| Task prompt |
Tally the lines below that contain "computer". The number is the whole answer.

| Input for this task |
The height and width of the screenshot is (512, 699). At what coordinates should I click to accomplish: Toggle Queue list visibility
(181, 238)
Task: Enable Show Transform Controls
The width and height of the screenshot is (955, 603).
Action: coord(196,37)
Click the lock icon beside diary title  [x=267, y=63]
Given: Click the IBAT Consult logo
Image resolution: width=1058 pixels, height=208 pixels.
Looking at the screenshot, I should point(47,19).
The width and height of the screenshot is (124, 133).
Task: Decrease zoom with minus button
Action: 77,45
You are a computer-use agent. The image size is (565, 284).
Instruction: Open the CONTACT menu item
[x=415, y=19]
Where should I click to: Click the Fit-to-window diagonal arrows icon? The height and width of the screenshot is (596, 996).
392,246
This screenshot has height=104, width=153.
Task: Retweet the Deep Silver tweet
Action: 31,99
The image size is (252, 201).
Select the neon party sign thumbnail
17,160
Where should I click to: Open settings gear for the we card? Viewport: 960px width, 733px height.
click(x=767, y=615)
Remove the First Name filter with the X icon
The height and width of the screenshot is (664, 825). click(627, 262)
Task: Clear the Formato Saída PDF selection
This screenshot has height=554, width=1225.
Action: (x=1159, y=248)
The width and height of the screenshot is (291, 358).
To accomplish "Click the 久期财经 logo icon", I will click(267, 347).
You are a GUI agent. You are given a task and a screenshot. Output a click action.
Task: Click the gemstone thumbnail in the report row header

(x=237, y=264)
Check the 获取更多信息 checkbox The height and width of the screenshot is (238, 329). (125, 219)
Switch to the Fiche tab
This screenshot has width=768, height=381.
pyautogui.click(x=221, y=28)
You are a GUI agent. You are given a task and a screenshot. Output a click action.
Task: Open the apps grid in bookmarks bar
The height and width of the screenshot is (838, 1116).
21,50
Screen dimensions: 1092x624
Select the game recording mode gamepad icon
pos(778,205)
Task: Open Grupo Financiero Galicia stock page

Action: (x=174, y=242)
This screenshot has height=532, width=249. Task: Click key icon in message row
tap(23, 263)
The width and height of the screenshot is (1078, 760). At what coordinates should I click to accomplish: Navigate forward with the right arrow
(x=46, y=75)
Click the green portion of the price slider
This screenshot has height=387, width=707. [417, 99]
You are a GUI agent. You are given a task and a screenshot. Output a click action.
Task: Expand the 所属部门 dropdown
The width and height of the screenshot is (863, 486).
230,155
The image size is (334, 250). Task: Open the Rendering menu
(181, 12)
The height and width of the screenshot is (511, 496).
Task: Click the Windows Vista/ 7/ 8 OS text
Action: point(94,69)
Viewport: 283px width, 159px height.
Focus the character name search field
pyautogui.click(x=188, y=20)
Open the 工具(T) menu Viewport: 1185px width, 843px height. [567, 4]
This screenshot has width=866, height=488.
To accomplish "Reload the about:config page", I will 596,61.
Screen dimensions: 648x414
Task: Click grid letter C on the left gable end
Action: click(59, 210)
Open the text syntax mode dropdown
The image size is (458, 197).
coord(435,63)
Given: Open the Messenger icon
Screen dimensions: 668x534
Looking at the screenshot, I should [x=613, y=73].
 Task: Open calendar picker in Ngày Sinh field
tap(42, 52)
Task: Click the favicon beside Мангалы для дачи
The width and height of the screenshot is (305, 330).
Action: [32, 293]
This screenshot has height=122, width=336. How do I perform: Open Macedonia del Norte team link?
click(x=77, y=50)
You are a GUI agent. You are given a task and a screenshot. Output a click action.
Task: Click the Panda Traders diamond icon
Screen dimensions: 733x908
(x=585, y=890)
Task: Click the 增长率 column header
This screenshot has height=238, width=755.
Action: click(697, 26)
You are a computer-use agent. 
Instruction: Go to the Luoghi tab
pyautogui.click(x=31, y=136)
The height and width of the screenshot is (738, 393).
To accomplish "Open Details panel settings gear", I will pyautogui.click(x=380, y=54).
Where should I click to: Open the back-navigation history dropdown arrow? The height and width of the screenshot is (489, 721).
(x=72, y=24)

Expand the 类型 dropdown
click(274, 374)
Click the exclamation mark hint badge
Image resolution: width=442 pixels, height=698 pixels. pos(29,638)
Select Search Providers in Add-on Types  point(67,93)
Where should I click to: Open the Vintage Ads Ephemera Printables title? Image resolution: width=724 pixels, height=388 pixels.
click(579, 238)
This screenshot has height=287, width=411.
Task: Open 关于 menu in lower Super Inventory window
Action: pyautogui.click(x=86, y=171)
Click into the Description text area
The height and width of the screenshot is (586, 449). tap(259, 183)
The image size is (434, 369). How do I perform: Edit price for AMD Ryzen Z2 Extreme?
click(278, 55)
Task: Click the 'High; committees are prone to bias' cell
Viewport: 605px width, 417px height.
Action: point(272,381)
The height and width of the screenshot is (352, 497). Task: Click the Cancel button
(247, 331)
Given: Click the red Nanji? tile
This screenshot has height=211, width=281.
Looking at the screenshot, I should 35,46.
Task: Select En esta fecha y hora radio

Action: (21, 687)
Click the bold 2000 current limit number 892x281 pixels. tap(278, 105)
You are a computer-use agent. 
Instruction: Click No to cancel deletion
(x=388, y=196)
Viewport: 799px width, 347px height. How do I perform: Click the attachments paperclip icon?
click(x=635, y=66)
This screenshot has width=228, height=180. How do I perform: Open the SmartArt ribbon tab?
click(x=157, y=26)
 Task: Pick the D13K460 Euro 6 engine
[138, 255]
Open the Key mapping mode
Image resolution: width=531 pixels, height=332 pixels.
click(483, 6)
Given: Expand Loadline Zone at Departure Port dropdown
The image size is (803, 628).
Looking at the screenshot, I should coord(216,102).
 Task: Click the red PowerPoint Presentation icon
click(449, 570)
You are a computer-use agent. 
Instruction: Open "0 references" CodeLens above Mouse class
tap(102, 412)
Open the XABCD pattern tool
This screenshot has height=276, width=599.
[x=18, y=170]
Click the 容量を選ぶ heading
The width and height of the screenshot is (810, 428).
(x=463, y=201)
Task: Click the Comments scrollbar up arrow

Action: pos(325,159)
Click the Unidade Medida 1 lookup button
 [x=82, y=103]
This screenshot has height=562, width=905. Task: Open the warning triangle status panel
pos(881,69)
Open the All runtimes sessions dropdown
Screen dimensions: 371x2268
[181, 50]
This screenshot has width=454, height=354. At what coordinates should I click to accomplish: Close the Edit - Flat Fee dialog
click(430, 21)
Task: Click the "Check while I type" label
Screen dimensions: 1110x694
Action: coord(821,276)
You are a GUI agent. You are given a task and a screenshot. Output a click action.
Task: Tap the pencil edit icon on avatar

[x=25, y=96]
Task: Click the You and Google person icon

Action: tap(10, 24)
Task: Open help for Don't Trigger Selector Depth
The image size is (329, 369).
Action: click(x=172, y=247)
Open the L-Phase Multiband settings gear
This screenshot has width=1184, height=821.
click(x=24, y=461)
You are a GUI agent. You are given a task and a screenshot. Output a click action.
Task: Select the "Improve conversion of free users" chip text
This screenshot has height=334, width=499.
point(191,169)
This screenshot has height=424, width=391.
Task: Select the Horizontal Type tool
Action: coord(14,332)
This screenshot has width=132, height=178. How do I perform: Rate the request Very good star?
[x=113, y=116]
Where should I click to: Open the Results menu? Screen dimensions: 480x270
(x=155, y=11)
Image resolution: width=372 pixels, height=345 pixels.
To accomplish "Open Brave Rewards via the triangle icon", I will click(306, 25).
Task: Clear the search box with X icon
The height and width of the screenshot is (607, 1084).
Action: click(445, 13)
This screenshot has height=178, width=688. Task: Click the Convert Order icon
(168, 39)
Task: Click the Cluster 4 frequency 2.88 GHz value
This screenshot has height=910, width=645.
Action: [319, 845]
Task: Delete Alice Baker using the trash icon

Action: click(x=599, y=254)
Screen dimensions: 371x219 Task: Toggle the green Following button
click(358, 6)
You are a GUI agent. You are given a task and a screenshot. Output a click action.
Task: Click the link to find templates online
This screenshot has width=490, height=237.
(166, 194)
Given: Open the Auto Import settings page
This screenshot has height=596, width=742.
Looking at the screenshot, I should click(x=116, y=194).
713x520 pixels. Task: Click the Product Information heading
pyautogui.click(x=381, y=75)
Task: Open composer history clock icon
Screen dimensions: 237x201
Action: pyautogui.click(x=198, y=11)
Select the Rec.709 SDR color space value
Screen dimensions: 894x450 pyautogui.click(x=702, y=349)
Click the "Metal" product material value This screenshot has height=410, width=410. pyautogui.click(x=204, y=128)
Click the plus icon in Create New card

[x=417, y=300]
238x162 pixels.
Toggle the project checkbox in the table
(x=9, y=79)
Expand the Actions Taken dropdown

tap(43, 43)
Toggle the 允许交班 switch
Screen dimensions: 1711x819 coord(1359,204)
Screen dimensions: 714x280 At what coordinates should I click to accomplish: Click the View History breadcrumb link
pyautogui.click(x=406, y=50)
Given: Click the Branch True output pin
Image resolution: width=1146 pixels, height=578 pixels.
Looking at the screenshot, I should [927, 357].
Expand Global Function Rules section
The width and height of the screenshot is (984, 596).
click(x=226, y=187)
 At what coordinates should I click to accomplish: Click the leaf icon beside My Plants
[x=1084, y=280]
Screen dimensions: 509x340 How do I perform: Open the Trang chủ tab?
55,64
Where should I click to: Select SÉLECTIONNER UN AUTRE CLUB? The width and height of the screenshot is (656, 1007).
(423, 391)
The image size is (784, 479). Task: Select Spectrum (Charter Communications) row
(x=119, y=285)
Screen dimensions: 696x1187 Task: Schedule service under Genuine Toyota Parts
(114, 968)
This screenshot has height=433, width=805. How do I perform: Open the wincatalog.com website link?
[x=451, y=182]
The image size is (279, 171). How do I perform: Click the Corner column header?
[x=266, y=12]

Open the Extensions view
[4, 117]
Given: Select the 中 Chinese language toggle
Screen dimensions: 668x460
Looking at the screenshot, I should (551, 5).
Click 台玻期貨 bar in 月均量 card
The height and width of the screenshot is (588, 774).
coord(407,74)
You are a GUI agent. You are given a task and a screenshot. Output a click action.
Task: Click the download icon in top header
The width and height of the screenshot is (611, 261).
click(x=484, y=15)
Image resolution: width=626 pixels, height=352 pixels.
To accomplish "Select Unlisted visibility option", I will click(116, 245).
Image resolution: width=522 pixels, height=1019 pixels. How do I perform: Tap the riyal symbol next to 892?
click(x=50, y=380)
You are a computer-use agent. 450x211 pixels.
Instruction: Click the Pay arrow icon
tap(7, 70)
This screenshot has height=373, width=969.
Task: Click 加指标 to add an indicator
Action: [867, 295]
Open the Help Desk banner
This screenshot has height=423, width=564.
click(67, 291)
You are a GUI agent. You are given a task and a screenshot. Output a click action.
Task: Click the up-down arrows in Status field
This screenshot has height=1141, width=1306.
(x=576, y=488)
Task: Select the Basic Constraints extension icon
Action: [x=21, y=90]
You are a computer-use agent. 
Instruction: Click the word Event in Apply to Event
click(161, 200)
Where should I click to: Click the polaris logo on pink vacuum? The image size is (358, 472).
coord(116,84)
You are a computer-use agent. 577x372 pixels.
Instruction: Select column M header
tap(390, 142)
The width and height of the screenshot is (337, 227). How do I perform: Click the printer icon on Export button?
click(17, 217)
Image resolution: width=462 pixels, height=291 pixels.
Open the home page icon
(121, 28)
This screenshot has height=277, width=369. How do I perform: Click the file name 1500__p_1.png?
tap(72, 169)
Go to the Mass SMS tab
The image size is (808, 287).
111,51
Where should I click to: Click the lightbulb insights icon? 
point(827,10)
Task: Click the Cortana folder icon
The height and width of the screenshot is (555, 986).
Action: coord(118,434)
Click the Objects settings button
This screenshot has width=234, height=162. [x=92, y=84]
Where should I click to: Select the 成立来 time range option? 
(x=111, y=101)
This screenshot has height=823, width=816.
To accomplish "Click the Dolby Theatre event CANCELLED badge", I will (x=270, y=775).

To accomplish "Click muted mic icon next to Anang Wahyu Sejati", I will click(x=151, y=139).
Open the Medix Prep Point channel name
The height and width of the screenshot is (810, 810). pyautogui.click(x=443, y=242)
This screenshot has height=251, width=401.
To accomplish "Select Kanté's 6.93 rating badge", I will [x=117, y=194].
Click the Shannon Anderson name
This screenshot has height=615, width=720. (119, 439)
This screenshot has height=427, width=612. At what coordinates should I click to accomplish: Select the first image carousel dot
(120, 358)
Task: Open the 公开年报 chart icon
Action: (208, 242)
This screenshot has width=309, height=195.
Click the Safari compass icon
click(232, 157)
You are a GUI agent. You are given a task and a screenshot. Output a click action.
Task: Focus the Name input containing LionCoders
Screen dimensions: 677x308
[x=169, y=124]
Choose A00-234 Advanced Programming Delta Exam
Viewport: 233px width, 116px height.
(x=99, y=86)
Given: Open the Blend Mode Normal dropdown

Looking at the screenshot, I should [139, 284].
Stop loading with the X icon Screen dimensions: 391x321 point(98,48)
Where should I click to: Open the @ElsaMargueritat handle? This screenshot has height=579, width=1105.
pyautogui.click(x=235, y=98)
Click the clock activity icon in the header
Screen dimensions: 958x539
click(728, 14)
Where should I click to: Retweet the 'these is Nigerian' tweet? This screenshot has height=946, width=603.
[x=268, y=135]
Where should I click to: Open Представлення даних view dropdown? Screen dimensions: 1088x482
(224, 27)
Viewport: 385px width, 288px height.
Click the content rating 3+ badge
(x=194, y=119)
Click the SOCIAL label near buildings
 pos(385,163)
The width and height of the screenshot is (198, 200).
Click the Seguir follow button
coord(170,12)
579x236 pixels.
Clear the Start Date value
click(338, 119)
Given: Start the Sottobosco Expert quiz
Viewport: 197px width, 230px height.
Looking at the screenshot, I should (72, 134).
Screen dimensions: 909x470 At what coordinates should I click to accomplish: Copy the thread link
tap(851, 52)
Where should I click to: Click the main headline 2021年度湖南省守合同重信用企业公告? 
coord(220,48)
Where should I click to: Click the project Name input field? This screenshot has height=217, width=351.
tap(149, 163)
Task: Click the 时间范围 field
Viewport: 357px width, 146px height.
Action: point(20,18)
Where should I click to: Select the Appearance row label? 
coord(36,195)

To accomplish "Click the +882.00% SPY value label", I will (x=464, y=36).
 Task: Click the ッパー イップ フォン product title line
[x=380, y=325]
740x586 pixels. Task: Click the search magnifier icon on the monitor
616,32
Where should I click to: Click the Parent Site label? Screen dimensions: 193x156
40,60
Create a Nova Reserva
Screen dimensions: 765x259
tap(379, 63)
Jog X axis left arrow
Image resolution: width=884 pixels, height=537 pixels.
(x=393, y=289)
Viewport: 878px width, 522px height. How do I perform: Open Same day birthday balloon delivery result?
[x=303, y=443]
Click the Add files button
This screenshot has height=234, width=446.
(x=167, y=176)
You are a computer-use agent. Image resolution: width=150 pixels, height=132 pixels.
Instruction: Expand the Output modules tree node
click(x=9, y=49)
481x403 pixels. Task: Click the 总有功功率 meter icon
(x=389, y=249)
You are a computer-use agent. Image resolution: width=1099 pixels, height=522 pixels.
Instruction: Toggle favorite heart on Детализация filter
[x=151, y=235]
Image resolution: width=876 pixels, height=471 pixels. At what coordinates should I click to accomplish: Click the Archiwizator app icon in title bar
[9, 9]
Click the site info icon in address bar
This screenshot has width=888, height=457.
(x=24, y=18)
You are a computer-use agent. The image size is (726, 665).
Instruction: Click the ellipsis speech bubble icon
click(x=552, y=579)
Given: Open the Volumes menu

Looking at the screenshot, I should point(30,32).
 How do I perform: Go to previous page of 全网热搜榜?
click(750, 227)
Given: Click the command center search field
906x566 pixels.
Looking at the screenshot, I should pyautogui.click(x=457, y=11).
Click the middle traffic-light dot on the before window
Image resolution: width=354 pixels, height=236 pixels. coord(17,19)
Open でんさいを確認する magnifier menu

| Answer space |
10